**Passage given**.
>> start

EDIT: We've tried initing queueManager like this: https://github.com/dhtech/fboss/commit/837bf7f0922a66fbfee13dbbe044cd8b3b7a6c04 without success. Current thesis is that controlPlane in BcmSwitch might not be correctly set. initTables for example seem to set it, but I cannot find any call for the function.

capveg commented 6 years ago

Thanks for the report - can you confirm before the update everything was working correctly? (sorry if it's a dumb question - I'm trying not to sound too surprised :-)

capveg commented 6 years ago

Also, unfortunately it's not trivial for me to test the OSS internally, so if you could compile with debugging options (similar to what's described here: https://stackoverflow.com/questions/7724569/debug-vs-release-in-cmake), we can get a stack trace with line numbers and can make a better guess as to what broke. Thanks for the interest!

>> end

**Task**. In the forum thread, what does capveg ask the reporter to compile with so that a stack trace with line numbers can be obtained?

**Source excerpt**.
>> start

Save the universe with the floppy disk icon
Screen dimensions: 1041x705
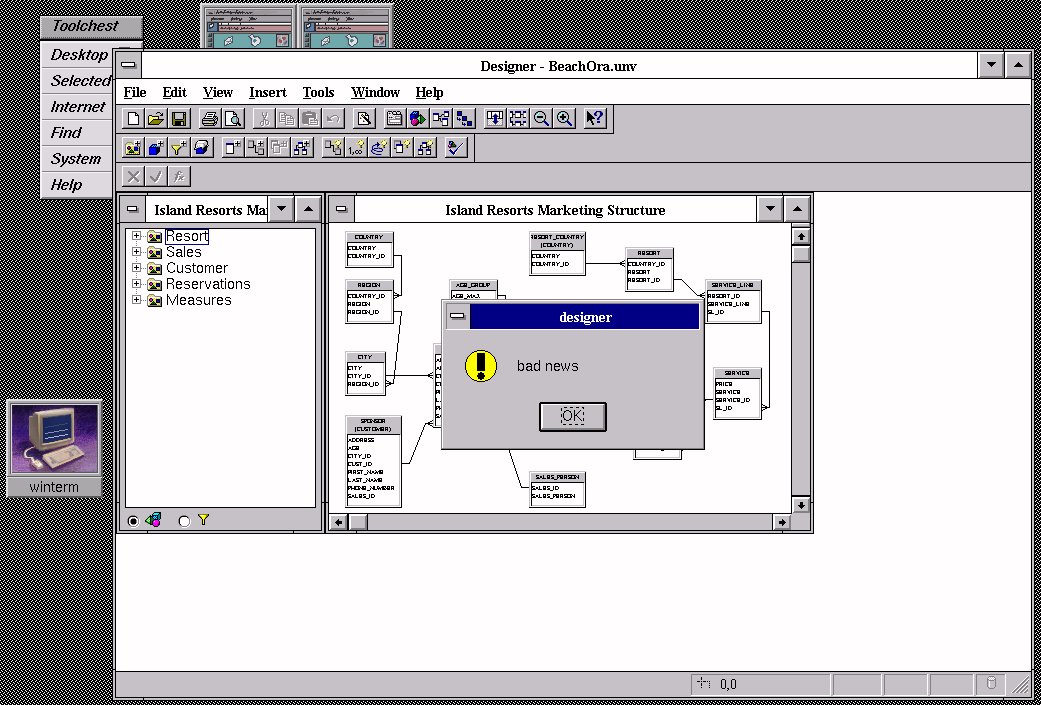[179, 119]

>> end

**Exercise solution**. Debugging options.